Ultimately, successful change depends on consistent and high quality learning and teaching in every classroom and in every school. Ironically, at this crucial point, HM Inspectorate of Education has been absorbed into Education Scotland. I never enjoyed being inspected, but recognised that it helped us, individually and collectively, to raise our games. The danger exists that the inspectorate's absorption into a new amorphous body will blur and blunt its contribution to improvements in classroom practice. Additionally, the minimalism of published inspection reports tells parents and the wider world little about the quality and consistency of children's day-to-day experiences. It may not be too long before the inspectorate is reinvented in its original form.

However, even with a fully functioning inspectorate, it can be difficult to ensure consistently high quality classroom practice. There is ample evidence of classrooms in which young people are consistently sold short. Privately, many able and hard-working teachers agree that, for too long, the system has defended the indefensible. In a profession that requires ever-greater levels of flair and creativity, there is no place for teachers who consistently fail their pupils. A resigned shrug of the shoulders and: "That's just Mr X or Mrs Y" is not acceptable.

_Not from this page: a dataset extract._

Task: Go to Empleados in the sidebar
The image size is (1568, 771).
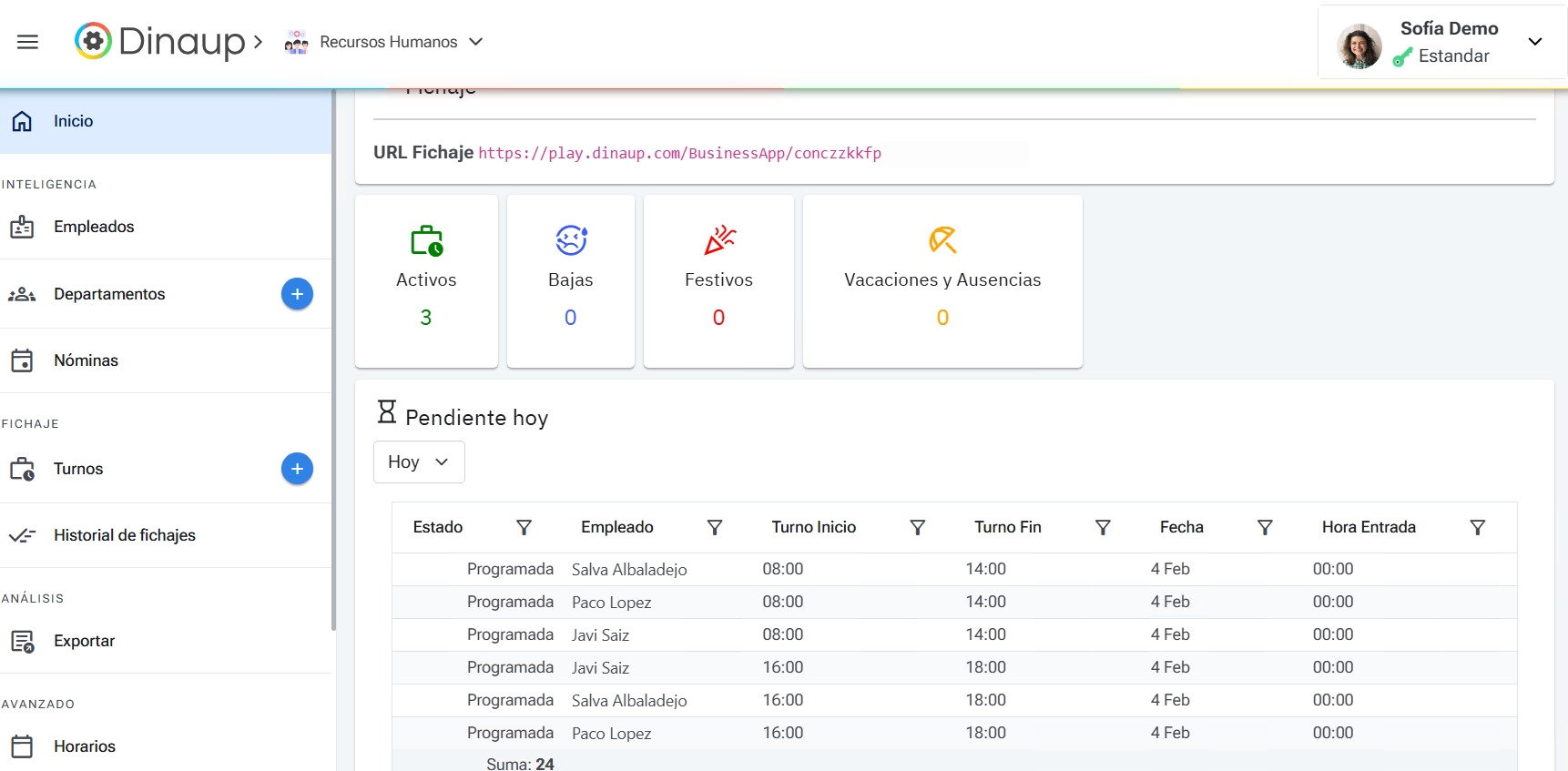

It may be helpful to reconsider the tenure of teachers and headteachers. Fixed-term contracts could help education authorities come to grips with the small minority of teachers who fail their pupils and colleagues. Flexible appointments to council areas rather than individual schools would allow councils, when appropriate, to move teachers more easily, placing the most talented where most needed. Undoubtedly that idea would create problems of its own and is unlikely to be universally popular. But we need to ask, whom are schools for? Flexible deployment would also lay the canard that pupils in high-performing schools do better because they have the best headteachers and teachers.

Teaching in schools in the relegation zone of the examination "league table" is not necessarily poorer than in the champions' league positions. In the former, teachers often have to run fast to get to the point where they can even start teaching a lesson. A former west of Scotland director of education visiting his "highest performing" school, assembled the senior students and asked how many had private tutors in one subject, two subjects and so on. Each time the response was a forest of hands. Point made.

Any system is as good as its individual parts. The success of our educational system, and CfE in particular, lies with classroom teachers. Additional resources and technology can assist teachers but never replace them. As Arthur C Clarke put it: "The teacher who can be replaced by a machine should be." The most vibrant and engaging curriculum is dependent on the quality of the medium through which it is transmitted, namely the individual teacher. After all, David Attenborough's Africa would be uninspiring watched on a 14-inch black and white television set.

Football mangers are powerless when players step over the touchline. Politicians and curriculum developers are in a similar position. The ball is now at the feet of classroom teachers. As international competitiveness intensifies, this is one world cup in which failure to qualify is not an option.

Doug Marr is a writer and former headteacher.